At each stage, the two clusters that are nearest are merged. Origin provides several methods to calculate the distance between the new cluster and other clusters. Let clusters j and k be merged as cluster jk. Let n_i\ , n_j\ and n_k\ be number of objects of Cluster i, Cluster j and Cluster k respectively, and let d_{ij}\ , d_{ik}\ and d_{jk}\ be the distance between two clusters. The distance between Cluster jk and Cluster i d_{i,jk}\ can then be calculated in the following ways:

  1. Single link or Nearest neighbor
    d_{i,jk}=\mathrm{min}(d_{ij},d_{ik})\
  2. Complete link or Furthest neighbor
    d_{i,jk}=\mathrm{max}(d_{ij},d_{ik})\
  3. Group average
    d_{i,jk}=\frac{n_j}{n_j+n_k}d_{ij}+\frac{n_k}{n_j+n_k}d_{ik}\
  4. Centroid
    d_{i,jk}=\frac{n_j}{n_j+n_k}d_{ij}+\frac{n_k}{n_j+n_k}d_{ik}-\frac{n_jn_k}{(n_j+n_k)^2}d_{jk}\
  5. Median
    d_{i,jk}=\frac{1}{2}d_{ij}+\frac{1}{2}d_{ik}-\frac{1}{4}d_{jk}\
  6. Minimum variance or Ward
    d_{i,jk}=\frac{(n_i+n_j)d_{ij}+(n_i+n_k)d_{ik}-n_id_{jk}}{n_i+n_j+n_k}\

If clusters j and k, j<k, merge then the new cluster will be referred to as Cluster j in the Cluster Stages table.

Dendrogram

The Dendrogram plot is a hierarchical tree that shows the distance at which two clusters merge. Each stage is represented as a unit in the Dendrogram.

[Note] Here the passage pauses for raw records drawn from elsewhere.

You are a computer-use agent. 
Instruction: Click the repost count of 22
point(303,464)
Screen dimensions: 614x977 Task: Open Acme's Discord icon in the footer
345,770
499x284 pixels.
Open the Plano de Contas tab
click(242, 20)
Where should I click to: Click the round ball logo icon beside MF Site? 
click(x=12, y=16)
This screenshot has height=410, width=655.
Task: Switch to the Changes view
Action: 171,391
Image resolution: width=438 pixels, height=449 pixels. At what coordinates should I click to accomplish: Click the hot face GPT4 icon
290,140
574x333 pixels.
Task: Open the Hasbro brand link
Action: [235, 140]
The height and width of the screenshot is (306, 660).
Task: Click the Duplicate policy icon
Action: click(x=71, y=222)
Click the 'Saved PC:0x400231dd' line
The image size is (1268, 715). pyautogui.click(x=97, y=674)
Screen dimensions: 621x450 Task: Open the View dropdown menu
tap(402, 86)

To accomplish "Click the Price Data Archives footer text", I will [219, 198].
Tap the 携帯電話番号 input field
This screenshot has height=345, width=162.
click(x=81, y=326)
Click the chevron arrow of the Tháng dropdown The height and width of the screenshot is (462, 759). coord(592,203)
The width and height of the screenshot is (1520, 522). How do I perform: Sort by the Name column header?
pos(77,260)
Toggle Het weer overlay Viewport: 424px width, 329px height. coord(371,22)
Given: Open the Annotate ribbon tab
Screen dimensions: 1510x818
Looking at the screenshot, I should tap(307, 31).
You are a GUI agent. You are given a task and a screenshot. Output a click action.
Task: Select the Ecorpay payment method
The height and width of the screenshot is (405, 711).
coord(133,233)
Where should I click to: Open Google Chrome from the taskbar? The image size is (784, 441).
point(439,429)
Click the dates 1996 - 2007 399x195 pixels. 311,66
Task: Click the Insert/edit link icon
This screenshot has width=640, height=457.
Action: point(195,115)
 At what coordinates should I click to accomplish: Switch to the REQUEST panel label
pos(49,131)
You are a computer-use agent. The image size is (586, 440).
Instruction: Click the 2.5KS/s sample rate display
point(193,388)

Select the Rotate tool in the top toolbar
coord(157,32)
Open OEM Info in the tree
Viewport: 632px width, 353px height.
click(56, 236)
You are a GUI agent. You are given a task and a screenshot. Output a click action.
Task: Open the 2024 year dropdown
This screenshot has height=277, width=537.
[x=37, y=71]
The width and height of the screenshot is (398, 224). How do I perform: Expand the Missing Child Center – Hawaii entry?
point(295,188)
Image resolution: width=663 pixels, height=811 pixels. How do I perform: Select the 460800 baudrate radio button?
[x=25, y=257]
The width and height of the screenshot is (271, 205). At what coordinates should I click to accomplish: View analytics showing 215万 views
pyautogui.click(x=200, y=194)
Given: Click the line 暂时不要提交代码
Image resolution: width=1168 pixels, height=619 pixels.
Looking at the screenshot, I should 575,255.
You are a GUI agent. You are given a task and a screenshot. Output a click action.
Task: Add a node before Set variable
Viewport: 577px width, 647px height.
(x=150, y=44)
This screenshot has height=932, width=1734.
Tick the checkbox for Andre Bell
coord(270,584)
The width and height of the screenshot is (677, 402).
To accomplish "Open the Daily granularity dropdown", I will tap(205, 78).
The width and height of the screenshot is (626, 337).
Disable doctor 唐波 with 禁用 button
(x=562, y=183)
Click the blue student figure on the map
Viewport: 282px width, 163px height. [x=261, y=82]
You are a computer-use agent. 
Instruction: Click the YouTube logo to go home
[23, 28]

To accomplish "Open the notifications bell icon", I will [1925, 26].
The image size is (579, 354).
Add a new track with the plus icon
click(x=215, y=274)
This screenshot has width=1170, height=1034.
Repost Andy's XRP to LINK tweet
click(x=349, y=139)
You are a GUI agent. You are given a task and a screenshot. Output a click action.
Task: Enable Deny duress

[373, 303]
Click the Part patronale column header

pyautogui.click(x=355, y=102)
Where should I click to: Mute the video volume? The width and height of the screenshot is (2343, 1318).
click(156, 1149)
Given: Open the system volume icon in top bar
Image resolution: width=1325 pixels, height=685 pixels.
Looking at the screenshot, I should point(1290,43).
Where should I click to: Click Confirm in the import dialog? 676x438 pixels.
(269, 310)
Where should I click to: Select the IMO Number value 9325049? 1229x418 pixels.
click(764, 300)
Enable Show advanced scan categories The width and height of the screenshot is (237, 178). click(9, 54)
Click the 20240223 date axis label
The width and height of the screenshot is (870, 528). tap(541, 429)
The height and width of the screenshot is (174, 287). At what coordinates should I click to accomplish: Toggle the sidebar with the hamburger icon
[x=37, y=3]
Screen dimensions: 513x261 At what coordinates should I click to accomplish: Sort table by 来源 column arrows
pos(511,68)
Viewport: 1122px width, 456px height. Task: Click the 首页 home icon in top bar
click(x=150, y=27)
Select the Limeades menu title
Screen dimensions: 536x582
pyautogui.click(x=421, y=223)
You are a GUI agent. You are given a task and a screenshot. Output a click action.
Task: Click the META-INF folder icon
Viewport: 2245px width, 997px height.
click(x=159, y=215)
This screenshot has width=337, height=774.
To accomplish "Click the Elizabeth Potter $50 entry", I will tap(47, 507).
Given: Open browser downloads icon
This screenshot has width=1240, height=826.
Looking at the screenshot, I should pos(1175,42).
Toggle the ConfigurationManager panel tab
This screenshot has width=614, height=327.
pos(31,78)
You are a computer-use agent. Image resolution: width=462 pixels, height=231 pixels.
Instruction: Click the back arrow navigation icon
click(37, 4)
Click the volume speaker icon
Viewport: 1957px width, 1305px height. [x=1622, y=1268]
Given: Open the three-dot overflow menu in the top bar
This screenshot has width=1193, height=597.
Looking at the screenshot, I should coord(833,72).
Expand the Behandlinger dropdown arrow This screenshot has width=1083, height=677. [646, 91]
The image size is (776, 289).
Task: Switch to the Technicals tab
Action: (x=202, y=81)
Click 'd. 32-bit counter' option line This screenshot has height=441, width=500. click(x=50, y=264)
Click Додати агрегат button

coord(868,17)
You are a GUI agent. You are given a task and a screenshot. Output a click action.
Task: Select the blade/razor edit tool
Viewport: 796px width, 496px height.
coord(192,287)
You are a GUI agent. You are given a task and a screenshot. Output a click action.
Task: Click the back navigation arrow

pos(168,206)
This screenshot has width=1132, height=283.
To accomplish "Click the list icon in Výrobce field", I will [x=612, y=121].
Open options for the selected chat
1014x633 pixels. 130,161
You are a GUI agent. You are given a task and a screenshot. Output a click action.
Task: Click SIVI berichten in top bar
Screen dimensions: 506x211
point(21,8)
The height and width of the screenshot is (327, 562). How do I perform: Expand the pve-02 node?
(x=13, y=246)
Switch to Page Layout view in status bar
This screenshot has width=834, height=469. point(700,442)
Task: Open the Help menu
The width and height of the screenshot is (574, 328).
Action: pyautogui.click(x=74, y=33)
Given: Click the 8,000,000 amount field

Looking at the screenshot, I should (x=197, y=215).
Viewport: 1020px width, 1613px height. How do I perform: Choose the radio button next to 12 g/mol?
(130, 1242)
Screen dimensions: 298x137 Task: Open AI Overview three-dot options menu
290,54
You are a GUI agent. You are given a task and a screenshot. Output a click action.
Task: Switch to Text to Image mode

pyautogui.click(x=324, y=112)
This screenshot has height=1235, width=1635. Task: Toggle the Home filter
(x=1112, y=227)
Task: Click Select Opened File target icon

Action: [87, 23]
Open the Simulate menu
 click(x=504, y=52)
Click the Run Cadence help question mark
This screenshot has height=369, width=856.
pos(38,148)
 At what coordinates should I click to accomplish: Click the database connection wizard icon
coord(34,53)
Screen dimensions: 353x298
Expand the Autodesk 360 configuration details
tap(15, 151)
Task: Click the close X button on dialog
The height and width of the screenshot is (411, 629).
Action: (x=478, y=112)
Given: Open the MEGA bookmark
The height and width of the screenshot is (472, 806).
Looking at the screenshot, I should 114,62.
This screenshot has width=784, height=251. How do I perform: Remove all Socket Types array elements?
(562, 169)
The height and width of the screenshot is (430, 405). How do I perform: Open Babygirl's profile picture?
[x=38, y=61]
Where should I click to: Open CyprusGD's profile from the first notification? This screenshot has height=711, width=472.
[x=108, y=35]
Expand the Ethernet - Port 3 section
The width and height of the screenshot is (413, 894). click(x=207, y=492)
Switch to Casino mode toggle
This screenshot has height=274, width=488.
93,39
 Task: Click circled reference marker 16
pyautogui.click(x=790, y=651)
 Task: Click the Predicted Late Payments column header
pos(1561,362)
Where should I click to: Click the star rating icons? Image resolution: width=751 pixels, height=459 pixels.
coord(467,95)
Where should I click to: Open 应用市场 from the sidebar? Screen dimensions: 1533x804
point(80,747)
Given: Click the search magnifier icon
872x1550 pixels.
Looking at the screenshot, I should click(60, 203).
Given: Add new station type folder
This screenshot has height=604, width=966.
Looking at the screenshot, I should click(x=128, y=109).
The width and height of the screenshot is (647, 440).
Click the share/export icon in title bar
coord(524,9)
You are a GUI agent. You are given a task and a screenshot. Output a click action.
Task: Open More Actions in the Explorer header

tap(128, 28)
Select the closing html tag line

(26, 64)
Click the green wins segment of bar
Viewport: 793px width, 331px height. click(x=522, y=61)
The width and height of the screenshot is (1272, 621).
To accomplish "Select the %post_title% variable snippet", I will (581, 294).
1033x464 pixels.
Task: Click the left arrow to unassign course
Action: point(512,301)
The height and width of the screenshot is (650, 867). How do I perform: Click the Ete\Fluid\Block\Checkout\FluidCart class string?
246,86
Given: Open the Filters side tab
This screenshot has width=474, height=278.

The top of the unit for each stage represents the new cluster by the merging of two clusters. Its height corresponds to the distance between two merged clusters.

The end-points of the Dendrogram represent n objects. n objects in the Dendrogram are sorted so that the clusters that merge are adjacent. The first end-point in the Dendrogram always corresponds to the first object.

Group Objects

Membership of n objects for specified k clusters can be determined from the information in the Dendrogram plot or Cluster Stages table. k clusters exist at the n-kth stage, which means membership of each object can be known from the first n-kth stages. Object 1 always belongs to Cluster 1.

Cluster centers, the distance between cluster centers, and the distance between observations and clusters, are calculated for clustering observations. Note that observations are standardized in the calculation if standardization is chosen in the analysis.